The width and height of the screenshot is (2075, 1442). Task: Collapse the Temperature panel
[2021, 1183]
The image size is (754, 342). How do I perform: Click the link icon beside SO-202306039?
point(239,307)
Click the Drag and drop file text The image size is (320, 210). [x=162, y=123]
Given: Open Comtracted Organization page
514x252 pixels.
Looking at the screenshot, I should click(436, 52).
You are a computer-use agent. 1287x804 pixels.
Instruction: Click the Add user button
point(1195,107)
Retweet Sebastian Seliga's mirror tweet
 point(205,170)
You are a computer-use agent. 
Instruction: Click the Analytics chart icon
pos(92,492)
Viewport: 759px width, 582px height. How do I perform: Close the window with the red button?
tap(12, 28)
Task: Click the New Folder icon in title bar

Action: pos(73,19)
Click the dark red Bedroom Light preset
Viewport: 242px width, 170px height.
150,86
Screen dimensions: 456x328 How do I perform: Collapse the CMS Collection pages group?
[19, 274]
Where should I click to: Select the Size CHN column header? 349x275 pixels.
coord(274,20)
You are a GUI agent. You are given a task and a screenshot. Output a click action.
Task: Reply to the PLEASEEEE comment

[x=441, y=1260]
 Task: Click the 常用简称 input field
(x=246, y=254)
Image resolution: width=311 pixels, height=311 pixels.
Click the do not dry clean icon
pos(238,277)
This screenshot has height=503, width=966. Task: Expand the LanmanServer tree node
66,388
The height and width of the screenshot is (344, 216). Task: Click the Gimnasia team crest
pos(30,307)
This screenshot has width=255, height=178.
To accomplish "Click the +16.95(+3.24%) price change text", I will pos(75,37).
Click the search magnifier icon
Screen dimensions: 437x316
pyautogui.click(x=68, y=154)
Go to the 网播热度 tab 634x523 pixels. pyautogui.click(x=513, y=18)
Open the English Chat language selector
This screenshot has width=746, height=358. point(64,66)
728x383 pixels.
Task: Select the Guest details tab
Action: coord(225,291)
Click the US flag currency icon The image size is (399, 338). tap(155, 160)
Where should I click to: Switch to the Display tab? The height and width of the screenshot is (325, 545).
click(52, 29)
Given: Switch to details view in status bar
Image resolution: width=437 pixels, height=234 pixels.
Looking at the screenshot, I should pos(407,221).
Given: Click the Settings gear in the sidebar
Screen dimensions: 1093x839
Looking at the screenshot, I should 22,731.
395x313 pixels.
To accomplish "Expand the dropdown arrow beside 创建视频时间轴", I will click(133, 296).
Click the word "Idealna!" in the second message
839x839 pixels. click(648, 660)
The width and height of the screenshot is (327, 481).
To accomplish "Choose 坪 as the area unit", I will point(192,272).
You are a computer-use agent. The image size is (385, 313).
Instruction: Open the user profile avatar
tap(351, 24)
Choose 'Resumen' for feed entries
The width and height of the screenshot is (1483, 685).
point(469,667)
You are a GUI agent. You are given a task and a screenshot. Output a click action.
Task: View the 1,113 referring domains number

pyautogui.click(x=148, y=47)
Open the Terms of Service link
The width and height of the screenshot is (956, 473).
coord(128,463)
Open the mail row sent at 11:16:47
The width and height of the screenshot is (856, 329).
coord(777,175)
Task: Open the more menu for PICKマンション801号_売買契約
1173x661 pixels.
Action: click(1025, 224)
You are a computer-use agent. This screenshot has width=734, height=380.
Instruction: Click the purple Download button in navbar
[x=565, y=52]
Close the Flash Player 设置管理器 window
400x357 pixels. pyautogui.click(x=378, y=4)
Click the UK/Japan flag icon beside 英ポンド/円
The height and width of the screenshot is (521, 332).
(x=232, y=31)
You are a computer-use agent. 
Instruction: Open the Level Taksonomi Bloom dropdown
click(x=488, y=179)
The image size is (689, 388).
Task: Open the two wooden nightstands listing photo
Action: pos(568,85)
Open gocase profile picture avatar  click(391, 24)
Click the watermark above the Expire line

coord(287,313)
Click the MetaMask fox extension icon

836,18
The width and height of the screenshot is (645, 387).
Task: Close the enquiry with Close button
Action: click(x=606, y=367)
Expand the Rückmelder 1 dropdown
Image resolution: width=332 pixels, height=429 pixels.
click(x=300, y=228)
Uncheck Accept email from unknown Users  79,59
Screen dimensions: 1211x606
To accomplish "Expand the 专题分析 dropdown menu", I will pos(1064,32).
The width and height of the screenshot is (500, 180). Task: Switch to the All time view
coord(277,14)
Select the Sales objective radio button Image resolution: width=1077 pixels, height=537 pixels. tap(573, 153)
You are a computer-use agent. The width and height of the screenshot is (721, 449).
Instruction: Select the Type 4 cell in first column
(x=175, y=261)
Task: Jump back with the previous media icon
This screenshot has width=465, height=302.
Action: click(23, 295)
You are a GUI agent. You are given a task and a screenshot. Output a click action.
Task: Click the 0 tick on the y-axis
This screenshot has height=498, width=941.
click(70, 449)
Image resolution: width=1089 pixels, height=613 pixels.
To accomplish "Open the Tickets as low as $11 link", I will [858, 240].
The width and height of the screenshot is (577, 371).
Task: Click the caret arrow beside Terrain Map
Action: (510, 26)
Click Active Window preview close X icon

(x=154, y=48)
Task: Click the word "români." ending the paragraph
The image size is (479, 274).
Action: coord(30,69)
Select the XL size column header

Activity:
Line by line, reproduce the data above exactly.

Response area:
The width and height of the screenshot is (2075, 1442). Task: Collapse the Temperature panel
[2021, 1183]
The image size is (754, 342). How do I perform: Click the link icon beside SO-202306039?
point(239,307)
Click the Drag and drop file text The image size is (320, 210). [x=162, y=123]
Given: Open Comtracted Organization page
514x252 pixels.
Looking at the screenshot, I should click(436, 52).
You are a computer-use agent. 1287x804 pixels.
Instruction: Click the Add user button
point(1195,107)
Retweet Sebastian Seliga's mirror tweet
 point(205,170)
You are a computer-use agent. 
Instruction: Click the Analytics chart icon
pos(92,492)
Viewport: 759px width, 582px height. How do I perform: Close the window with the red button?
tap(12, 28)
Task: Click the New Folder icon in title bar

Action: pos(73,19)
Click the dark red Bedroom Light preset
Viewport: 242px width, 170px height.
150,86
Screen dimensions: 456x328 How do I perform: Collapse the CMS Collection pages group?
[19, 274]
Where should I click to: Select the Size CHN column header? 349x275 pixels.
coord(274,20)
You are a GUI agent. You are given a task and a screenshot. Output a click action.
Task: Reply to the PLEASEEEE comment

[x=441, y=1260]
 Task: Click the 常用简称 input field
(x=246, y=254)
Image resolution: width=311 pixels, height=311 pixels.
Click the do not dry clean icon
pos(238,277)
This screenshot has height=503, width=966. Task: Expand the LanmanServer tree node
66,388
The height and width of the screenshot is (344, 216). Task: Click the Gimnasia team crest
pos(30,307)
This screenshot has width=255, height=178.
To accomplish "Click the +16.95(+3.24%) price change text", I will pos(75,37).
Click the search magnifier icon
Screen dimensions: 437x316
pyautogui.click(x=68, y=154)
Go to the 网播热度 tab 634x523 pixels. pyautogui.click(x=513, y=18)
Open the English Chat language selector
This screenshot has width=746, height=358. point(64,66)
728x383 pixels.
Task: Select the Guest details tab
Action: coord(225,291)
Click the US flag currency icon The image size is (399, 338). tap(155, 160)
Where should I click to: Switch to the Display tab? The height and width of the screenshot is (325, 545).
click(52, 29)
Given: Switch to details view in status bar
Image resolution: width=437 pixels, height=234 pixels.
Looking at the screenshot, I should pos(407,221).
Given: Click the Settings gear in the sidebar
Screen dimensions: 1093x839
Looking at the screenshot, I should 22,731.
395x313 pixels.
To accomplish "Expand the dropdown arrow beside 创建视频时间轴", I will click(133, 296).
Click the word "Idealna!" in the second message
839x839 pixels. click(648, 660)
The width and height of the screenshot is (327, 481).
To accomplish "Choose 坪 as the area unit", I will point(192,272).
You are a computer-use agent. The image size is (385, 313).
Instruction: Open the user profile avatar
tap(351, 24)
Choose 'Resumen' for feed entries
The width and height of the screenshot is (1483, 685).
point(469,667)
You are a GUI agent. You are given a task and a screenshot. Output a click action.
Task: View the 1,113 referring domains number

pyautogui.click(x=148, y=47)
Open the Terms of Service link
The width and height of the screenshot is (956, 473).
coord(128,463)
Open the mail row sent at 11:16:47
The width and height of the screenshot is (856, 329).
coord(777,175)
Task: Open the more menu for PICKマンション801号_売買契約
1173x661 pixels.
Action: click(1025, 224)
You are a computer-use agent. This screenshot has width=734, height=380.
Instruction: Click the purple Download button in navbar
[x=565, y=52]
Close the Flash Player 设置管理器 window
400x357 pixels. pyautogui.click(x=378, y=4)
Click the UK/Japan flag icon beside 英ポンド/円
The height and width of the screenshot is (521, 332).
(x=232, y=31)
You are a computer-use agent. 
Instruction: Open the Level Taksonomi Bloom dropdown
click(x=488, y=179)
The image size is (689, 388).
Task: Open the two wooden nightstands listing photo
Action: pos(568,85)
Open gocase profile picture avatar  click(391, 24)
Click the watermark above the Expire line

coord(287,313)
Click the MetaMask fox extension icon

836,18
The width and height of the screenshot is (645, 387).
Task: Close the enquiry with Close button
Action: click(x=606, y=367)
Expand the Rückmelder 1 dropdown
Image resolution: width=332 pixels, height=429 pixels.
click(x=300, y=228)
Uncheck Accept email from unknown Users  79,59
Screen dimensions: 1211x606
To accomplish "Expand the 专题分析 dropdown menu", I will pos(1064,32).
The width and height of the screenshot is (500, 180). Task: Switch to the All time view
coord(277,14)
Select the Sales objective radio button Image resolution: width=1077 pixels, height=537 pixels. tap(573, 153)
You are a computer-use agent. The width and height of the screenshot is (721, 449).
Instruction: Select the Type 4 cell in first column
(x=175, y=261)
Task: Jump back with the previous media icon
This screenshot has width=465, height=302.
Action: click(23, 295)
You are a GUI agent. You are given a task and a screenshot. Output a click action.
Task: Click the 0 tick on the y-axis
This screenshot has height=498, width=941.
click(70, 449)
Image resolution: width=1089 pixels, height=613 pixels.
To accomplish "Open the Tickets as low as $11 link", I will [858, 240].
The width and height of the screenshot is (577, 371).
Task: Click the caret arrow beside Terrain Map
Action: (510, 26)
Click Active Window preview close X icon

(x=154, y=48)
Task: Click the word "români." ending the paragraph
The image size is (479, 274).
Action: coord(30,69)
Select the XL size column header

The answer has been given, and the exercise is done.